[START OF Stored records]

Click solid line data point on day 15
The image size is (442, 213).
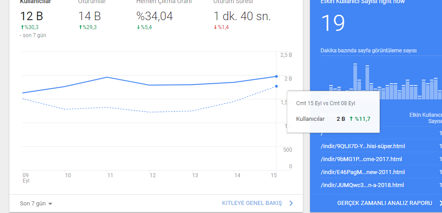click(276, 77)
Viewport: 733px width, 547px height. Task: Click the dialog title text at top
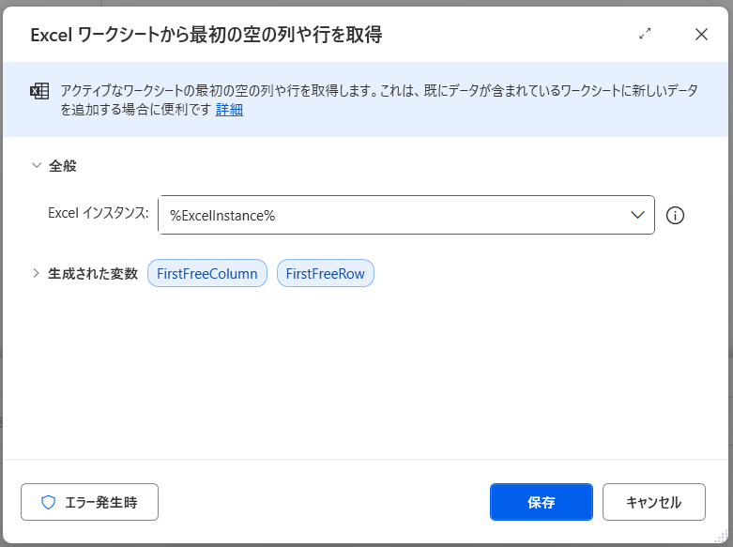pos(206,35)
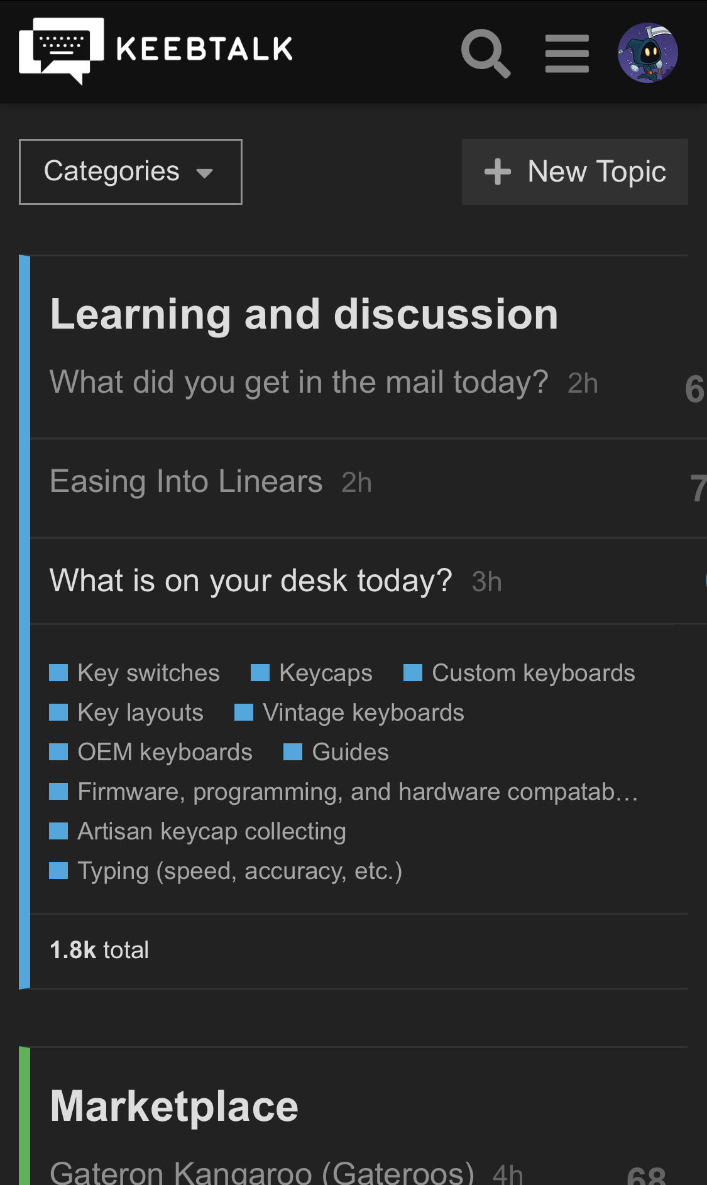Click the Categories dropdown caret arrow

point(204,173)
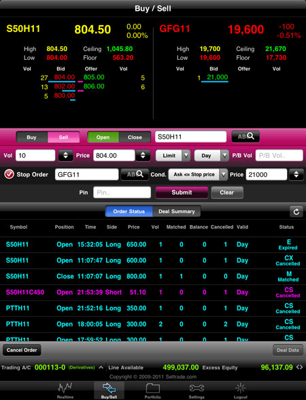Open the Portfolio folder icon
Image resolution: width=306 pixels, height=400 pixels.
coord(153,388)
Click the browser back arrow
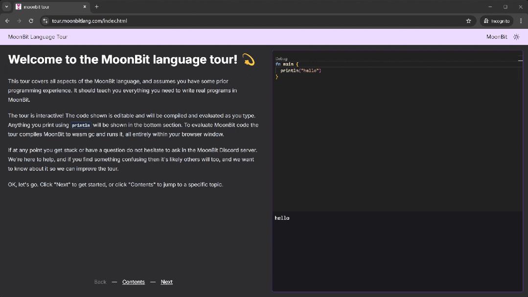This screenshot has height=297, width=528. [x=7, y=21]
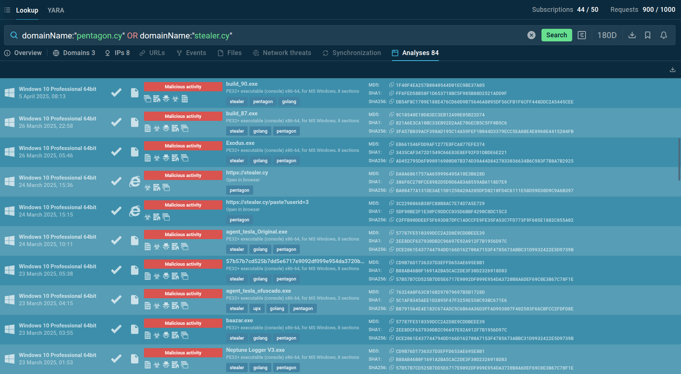Open the query list icon next to Search
The height and width of the screenshot is (374, 681).
tap(582, 35)
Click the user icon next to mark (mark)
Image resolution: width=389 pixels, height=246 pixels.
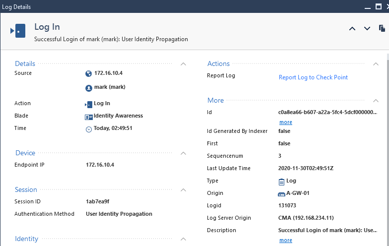[x=89, y=87]
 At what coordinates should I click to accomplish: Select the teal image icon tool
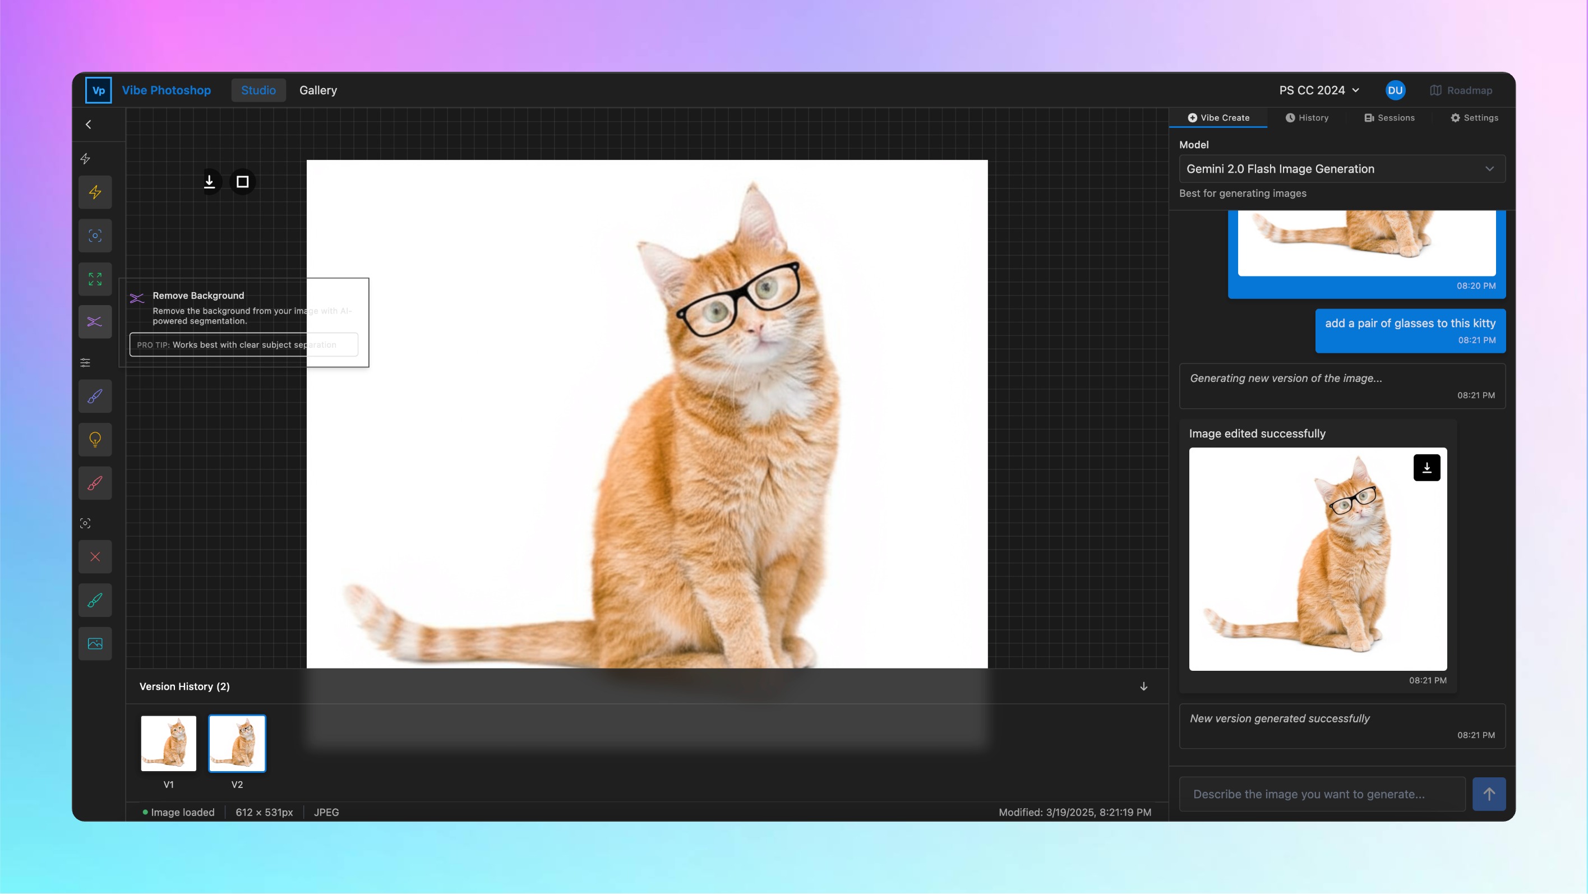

[END OF Stored records]

Directive:
Reproduce all of the records above verbatim, leaving out the pictures.

Finished task:
Click solid line data point on day 15
The image size is (442, 213).
click(276, 77)
Viewport: 733px width, 547px height. Task: Click the dialog title text at top
pos(206,35)
Click the Categories dropdown caret arrow

point(204,173)
Open the Portfolio folder icon
Image resolution: width=306 pixels, height=400 pixels.
coord(153,388)
Click the browser back arrow
This screenshot has height=297, width=528. [x=7, y=21]
Open the query list icon next to Search
The height and width of the screenshot is (374, 681).
tap(582, 35)
Click the user icon next to mark (mark)
Image resolution: width=389 pixels, height=246 pixels.
[x=89, y=87]
 At what coordinates should I click to accomplish: Select the teal image icon tool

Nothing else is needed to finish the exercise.